**Objective:** Please rewrite all the items below as a Markdown table with two columns, No. and Text, placing each non-blank line in its own numbered row.

Records for locating displayed items
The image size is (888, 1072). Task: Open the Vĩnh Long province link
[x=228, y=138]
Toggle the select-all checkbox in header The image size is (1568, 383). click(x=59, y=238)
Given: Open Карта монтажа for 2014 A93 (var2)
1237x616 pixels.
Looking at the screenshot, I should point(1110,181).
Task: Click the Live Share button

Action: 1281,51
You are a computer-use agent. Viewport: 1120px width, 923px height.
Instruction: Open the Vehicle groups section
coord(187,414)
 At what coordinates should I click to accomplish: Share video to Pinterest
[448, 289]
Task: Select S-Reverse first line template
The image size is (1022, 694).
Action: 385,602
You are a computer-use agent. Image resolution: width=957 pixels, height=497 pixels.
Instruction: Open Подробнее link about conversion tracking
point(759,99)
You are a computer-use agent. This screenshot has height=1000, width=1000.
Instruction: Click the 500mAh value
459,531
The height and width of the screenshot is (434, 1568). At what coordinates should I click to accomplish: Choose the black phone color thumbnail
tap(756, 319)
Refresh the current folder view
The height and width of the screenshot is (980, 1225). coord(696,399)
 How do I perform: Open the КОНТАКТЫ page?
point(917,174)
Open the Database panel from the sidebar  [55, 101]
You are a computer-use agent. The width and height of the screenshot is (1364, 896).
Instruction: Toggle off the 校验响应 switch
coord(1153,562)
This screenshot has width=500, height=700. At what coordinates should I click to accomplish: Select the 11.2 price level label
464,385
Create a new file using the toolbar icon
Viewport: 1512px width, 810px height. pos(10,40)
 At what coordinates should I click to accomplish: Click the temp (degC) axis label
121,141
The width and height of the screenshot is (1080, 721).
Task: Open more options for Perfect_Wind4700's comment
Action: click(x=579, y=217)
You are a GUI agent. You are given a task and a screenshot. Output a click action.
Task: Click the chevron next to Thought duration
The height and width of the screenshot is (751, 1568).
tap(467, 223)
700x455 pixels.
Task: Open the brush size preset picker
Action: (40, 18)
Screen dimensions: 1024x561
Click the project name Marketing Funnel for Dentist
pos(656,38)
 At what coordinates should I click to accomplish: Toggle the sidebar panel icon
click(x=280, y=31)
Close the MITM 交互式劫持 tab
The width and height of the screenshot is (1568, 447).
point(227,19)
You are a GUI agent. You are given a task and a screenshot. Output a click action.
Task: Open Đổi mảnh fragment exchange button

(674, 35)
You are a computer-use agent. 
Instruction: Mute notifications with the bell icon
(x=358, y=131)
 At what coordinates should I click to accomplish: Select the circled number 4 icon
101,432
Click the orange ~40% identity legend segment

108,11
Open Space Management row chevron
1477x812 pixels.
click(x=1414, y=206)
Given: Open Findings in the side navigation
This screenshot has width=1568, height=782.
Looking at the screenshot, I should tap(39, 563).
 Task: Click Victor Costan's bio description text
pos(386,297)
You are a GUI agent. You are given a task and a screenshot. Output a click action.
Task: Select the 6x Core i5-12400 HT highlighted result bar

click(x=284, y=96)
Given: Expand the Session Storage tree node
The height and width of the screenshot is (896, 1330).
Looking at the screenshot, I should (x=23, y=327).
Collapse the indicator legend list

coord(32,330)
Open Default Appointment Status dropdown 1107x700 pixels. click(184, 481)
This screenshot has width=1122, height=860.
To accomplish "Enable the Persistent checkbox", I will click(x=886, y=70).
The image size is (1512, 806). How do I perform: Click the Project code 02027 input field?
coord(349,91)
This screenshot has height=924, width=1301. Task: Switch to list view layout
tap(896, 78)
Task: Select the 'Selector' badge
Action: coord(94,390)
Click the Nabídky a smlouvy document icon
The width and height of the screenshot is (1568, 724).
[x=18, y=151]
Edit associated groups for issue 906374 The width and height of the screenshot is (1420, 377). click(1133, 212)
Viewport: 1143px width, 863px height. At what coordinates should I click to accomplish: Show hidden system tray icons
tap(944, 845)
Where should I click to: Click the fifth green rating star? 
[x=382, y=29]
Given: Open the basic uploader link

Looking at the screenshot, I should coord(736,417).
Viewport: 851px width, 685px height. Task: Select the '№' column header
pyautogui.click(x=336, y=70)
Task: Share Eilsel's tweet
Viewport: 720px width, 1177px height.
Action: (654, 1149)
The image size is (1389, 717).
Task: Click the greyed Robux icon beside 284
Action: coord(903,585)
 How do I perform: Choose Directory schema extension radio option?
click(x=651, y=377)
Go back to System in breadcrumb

**Reply to the task:**
| No. | Text |
|---|---|
| 1 | The image size is (888, 1072). Task: Open the Vĩnh Long province link |
| 2 | [x=228, y=138] |
| 3 | Toggle the select-all checkbox in header The image size is (1568, 383). click(x=59, y=238) |
| 4 | Given: Open Карта монтажа for 2014 A93 (var2) |
| 5 | 1237x616 pixels. |
| 6 | Looking at the screenshot, I should point(1110,181). |
| 7 | Task: Click the Live Share button |
| 8 | Action: 1281,51 |
| 9 | You are a computer-use agent. Viewport: 1120px width, 923px height. |
| 10 | Instruction: Open the Vehicle groups section |
| 11 | coord(187,414) |
| 12 |  At what coordinates should I click to accomplish: Share video to Pinterest |
| 13 | [448, 289] |
| 14 | Task: Select S-Reverse first line template |
| 15 | The image size is (1022, 694). |
| 16 | Action: 385,602 |
| 17 | You are a computer-use agent. Image resolution: width=957 pixels, height=497 pixels. |
| 18 | Instruction: Open Подробнее link about conversion tracking |
| 19 | point(759,99) |
| 20 | You are a computer-use agent. This screenshot has height=1000, width=1000. |
| 21 | Instruction: Click the 500mAh value |
| 22 | 459,531 |
| 23 | The height and width of the screenshot is (434, 1568). At what coordinates should I click to accomplish: Choose the black phone color thumbnail |
| 24 | tap(756, 319) |
| 25 | Refresh the current folder view |
| 26 | The height and width of the screenshot is (980, 1225). coord(696,399) |
| 27 |  How do I perform: Open the КОНТАКТЫ page? |
| 28 | point(917,174) |
| 29 | Open the Database panel from the sidebar  [55, 101] |
| 30 | You are a computer-use agent. The width and height of the screenshot is (1364, 896). |
| 31 | Instruction: Toggle off the 校验响应 switch |
| 32 | coord(1153,562) |
| 33 | This screenshot has width=500, height=700. At what coordinates should I click to accomplish: Select the 11.2 price level label |
| 34 | 464,385 |
| 35 | Create a new file using the toolbar icon |
| 36 | Viewport: 1512px width, 810px height. pos(10,40) |
| 37 |  At what coordinates should I click to accomplish: Click the temp (degC) axis label |
| 38 | 121,141 |
| 39 | The width and height of the screenshot is (1080, 721). |
| 40 | Task: Open more options for Perfect_Wind4700's comment |
| 41 | Action: click(x=579, y=217) |
| 42 | You are a GUI agent. You are given a task and a screenshot. Output a click action. |
| 43 | Task: Click the chevron next to Thought duration |
| 44 | The height and width of the screenshot is (751, 1568). |
| 45 | tap(467, 223) |
| 46 | 700x455 pixels. |
| 47 | Task: Open the brush size preset picker |
| 48 | Action: (40, 18) |
| 49 | Screen dimensions: 1024x561 |
| 50 | Click the project name Marketing Funnel for Dentist |
| 51 | pos(656,38) |
| 52 |  At what coordinates should I click to accomplish: Toggle the sidebar panel icon |
| 53 | click(x=280, y=31) |
| 54 | Close the MITM 交互式劫持 tab |
| 55 | The width and height of the screenshot is (1568, 447). |
| 56 | point(227,19) |
| 57 | You are a GUI agent. You are given a task and a screenshot. Output a click action. |
| 58 | Task: Open Đổi mảnh fragment exchange button |
| 59 | (674, 35) |
| 60 | You are a computer-use agent.  |
| 61 | Instruction: Mute notifications with the bell icon |
| 62 | (x=358, y=131) |
| 63 |  At what coordinates should I click to accomplish: Select the circled number 4 icon |
| 64 | 101,432 |
| 65 | Click the orange ~40% identity legend segment |
| 66 | 108,11 |
| 67 | Open Space Management row chevron |
| 68 | 1477x812 pixels. |
| 69 | click(x=1414, y=206) |
| 70 | Given: Open Findings in the side navigation |
| 71 | This screenshot has width=1568, height=782. |
| 72 | Looking at the screenshot, I should tap(39, 563). |
| 73 |  Task: Click Victor Costan's bio description text |
| 74 | pos(386,297) |
| 75 | You are a GUI agent. You are given a task and a screenshot. Output a click action. |
| 76 | Task: Select the 6x Core i5-12400 HT highlighted result bar |
| 77 | click(x=284, y=96) |
| 78 | Given: Expand the Session Storage tree node |
| 79 | The height and width of the screenshot is (896, 1330). |
| 80 | Looking at the screenshot, I should (x=23, y=327). |
| 81 | Collapse the indicator legend list |
| 82 | coord(32,330) |
| 83 | Open Default Appointment Status dropdown 1107x700 pixels. click(184, 481) |
| 84 | This screenshot has width=1122, height=860. |
| 85 | To accomplish "Enable the Persistent checkbox", I will click(x=886, y=70). |
| 86 | The image size is (1512, 806). How do I perform: Click the Project code 02027 input field? |
| 87 | coord(349,91) |
| 88 | This screenshot has height=924, width=1301. Task: Switch to list view layout |
| 89 | tap(896, 78) |
| 90 | Task: Select the 'Selector' badge |
| 91 | Action: coord(94,390) |
| 92 | Click the Nabídky a smlouvy document icon |
| 93 | The width and height of the screenshot is (1568, 724). |
| 94 | [x=18, y=151] |
| 95 | Edit associated groups for issue 906374 The width and height of the screenshot is (1420, 377). click(1133, 212) |
| 96 | Viewport: 1143px width, 863px height. At what coordinates should I click to accomplish: Show hidden system tray icons |
| 97 | tap(944, 845) |
| 98 | Where should I click to: Click the fifth green rating star?  |
| 99 | [x=382, y=29] |
| 100 | Given: Open the basic uploader link |
| 101 | Looking at the screenshot, I should coord(736,417). |
| 102 | Viewport: 851px width, 685px height. Task: Select the '№' column header |
| 103 | pyautogui.click(x=336, y=70) |
| 104 | Task: Share Eilsel's tweet |
| 105 | Viewport: 720px width, 1177px height. |
| 106 | Action: (654, 1149) |
| 107 | The image size is (1389, 717). |
| 108 | Task: Click the greyed Robux icon beside 284 |
| 109 | Action: coord(903,585) |
| 110 |  How do I perform: Choose Directory schema extension radio option? |
| 111 | click(x=651, y=377) |
| 112 | Go back to System in breadcrumb |